:: What to do ::
A: Answer these from the post on the Lib Dem autumn conference and women's interests:
(i) How many policy motions were to be discussed over the conference's 5 days, and how many of them referenced women specifically?
(ii) Of the Liberal Democrat MPs elected in 2010, how many are women?
(iii) According to the Women's Budget Group, how much more do men gain in total from raising the personal tax allowance threshold?
B: In the post on the Lib Dem autumn conference and women's interests, why does the author say the higher personal tax allowance falls short for women even though it "sounds like a good policy"? Answer in one to three sentences.
C: Write the next part of the post on the Lib Dem autumn conference and women's interests, starting after its final sentence.

## START Text segment

Emma Mckay is a volunteer for Progressive Women and attended the Lib Dem conference in a personal capacity. She is also a Public Policy Advisor for an academic research organisation. She tweets at @EmsMckay
As an ex-Lib Dem member and campaigner, I went to Brighton for the Sunday of the Lib Dem autumn conference hoping to find a reason to back the party once again. At a first glance, the conference agenda did not directly address women’s interests. Of the 20 policy motions to be discussed over 5 days, only 2 of them referenced women specifically. These motions covered the shortage of women entering and remaining in Science, Technology, Engineering and Mathematics careers, and women in prison.
Even if there were multiple motions pertaining to women’s benefit, it would be easy to be sceptical about their worth. In the 2010 election 57 Liberal Democrat MPs were elected, and of those only 7 are women. One of those, Jo Swinson, whose Campaign for Body Image has burgeoned in the last few years, has been appointed Equalities Minister in the recent reshuffle, and is often named as a Lib Dem champion for women’s rights. But it is hard to ignore the fact that the Lib Dems, in the Coalition Government, have presided over cuts to public spending and changes to benefits which have undoubtedly hit women hard.
One of the Lib Dems’ 2010 manifesto policies that is coming into force is raising the personal tax allowance threshold to £10,000 by 2015. In 2012-13 it goes from £7,475 to £8,105 for those aged under 65. The Treasury estimates that this move will take 260,000 of the lowest paid workers, of whom 56% are women, out of income tax altogether. This sounds like a good policy, but a closer analysis from the Women’s Budget Group shows that men benefit more – in total £140 million more than women. It’s not that I’m against helping men, but the policy does not help the many women out of work, or for the roughly three million women who earn too little to pay tax.

## END Text segment
## START Extracted information

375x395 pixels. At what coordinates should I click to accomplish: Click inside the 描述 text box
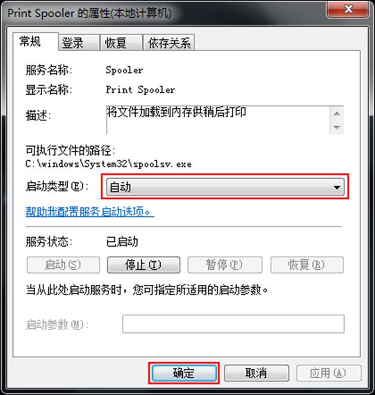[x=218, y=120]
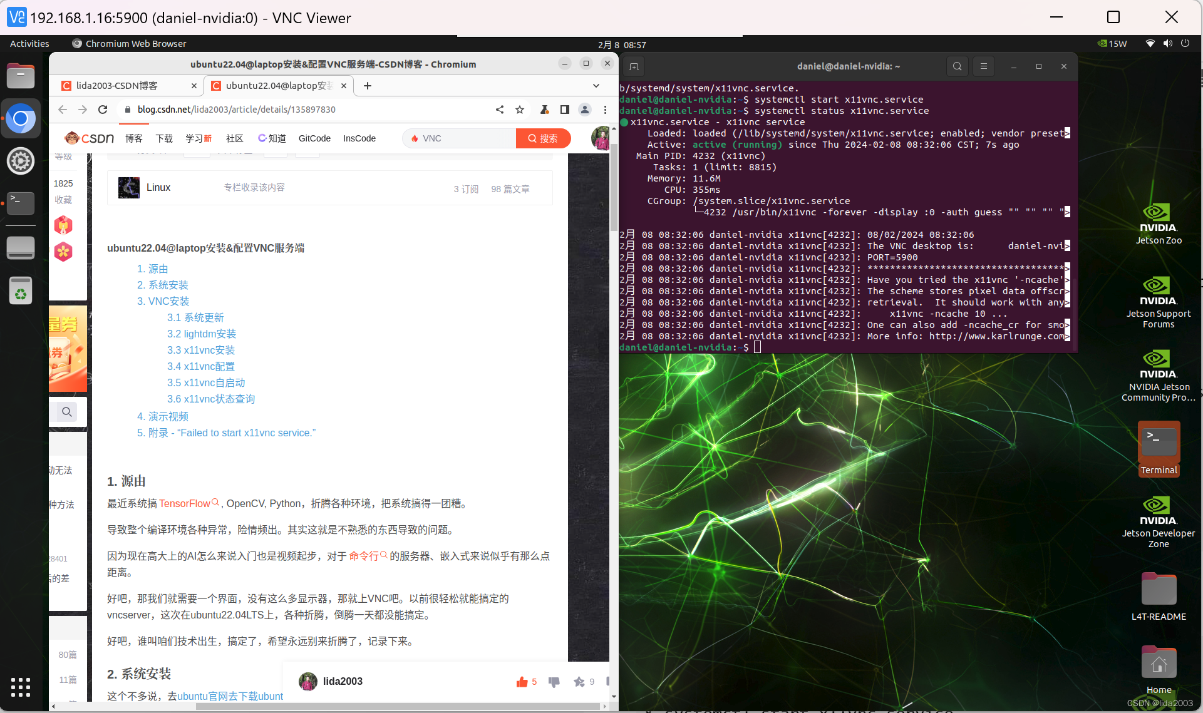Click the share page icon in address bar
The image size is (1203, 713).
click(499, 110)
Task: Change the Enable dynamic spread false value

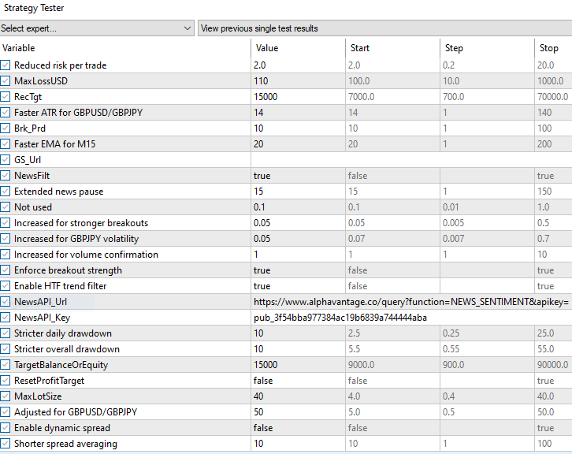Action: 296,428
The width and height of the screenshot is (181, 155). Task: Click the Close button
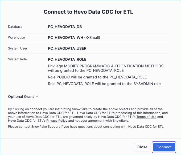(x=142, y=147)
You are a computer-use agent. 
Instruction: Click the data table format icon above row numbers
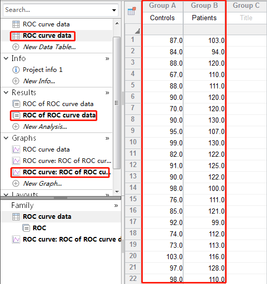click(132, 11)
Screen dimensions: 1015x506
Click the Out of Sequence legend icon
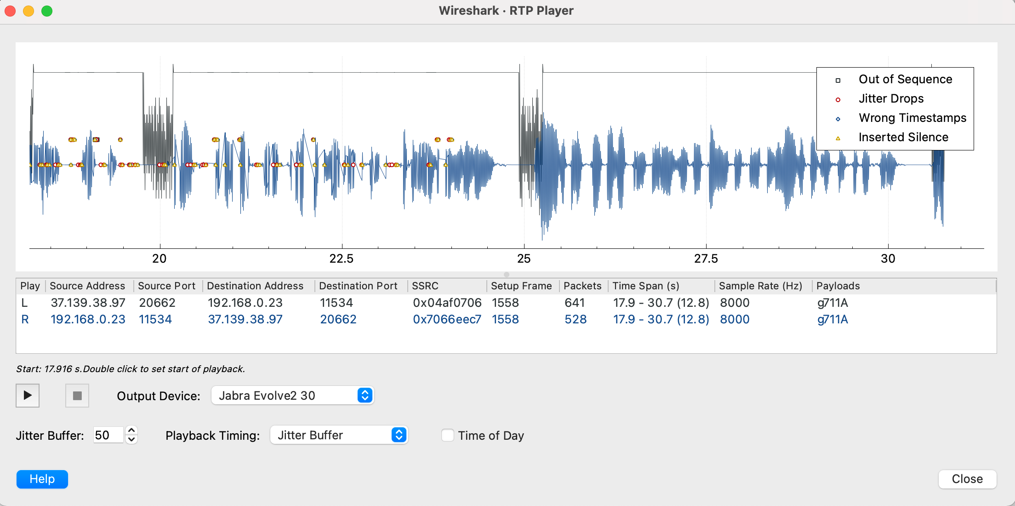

## END Extracted information
## START Extracted information

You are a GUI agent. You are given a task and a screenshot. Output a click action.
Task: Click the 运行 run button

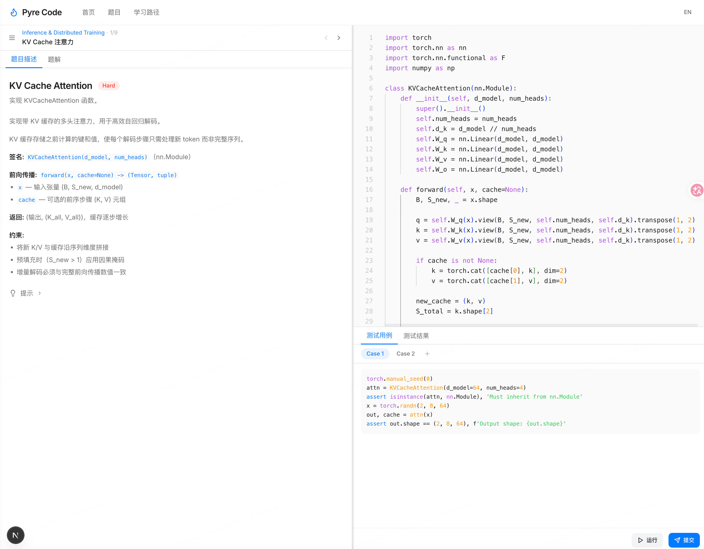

## END Extracted information

:: Responses in order ::
A:
(i) 20 policy motions, of which 2 referenced women specifically.
(ii) 7 of the 57.
(iii) £140 million more than women.

B: The Women's Budget Group's analysis shows that men benefit more from the change, by £140 million in total. The policy also does nothing for the many women out of work or for the roughly three million women who earn too little to pay tax.

C:
Interestingly, when I spoke to Dr Miranda Whitehead, Chair of the Women’s Liberal Democrats, on Sunday, this was one of the policies she highlighted to me. The policy motion for the £10,000 tax threshold came from a WLD executive member who had the idea, worked it into a motion for conference and saw it become part of the Lib Dem manifesto for the 2010 election. Obviously, this is the great selling point of being a Liberal Democrat: conference still matters when it comes to forming party policy. A member can make a difference to the direction of the party.
A move that may increase WLD’s impact is their forthcoming merger with the Campaign for Gender Balance, who work to support, train and mentor women candidates within the party. CGB reported to conference that of the total number of approved candidates eligible to stand for Parliamentary elections, 27% were women (although no new candidates are confirmed yet). They also have an active programme to encourage and head hunt female candidates, and have been in contact with the Centre for Women and Democracy and the campaign coalition Counting Women In, who, like the Liberal Democrats, support electoral reform as a way of improving women’s representation in Parliament. The Diversity Engagement Group, in whose framework CGB exist, are setting up a working group to conduct Equality Impact Assessments during policy development, and seem to be making particular efforts to align the Lib Dem candidate selection process with the requirements of the Equalities Act 2010.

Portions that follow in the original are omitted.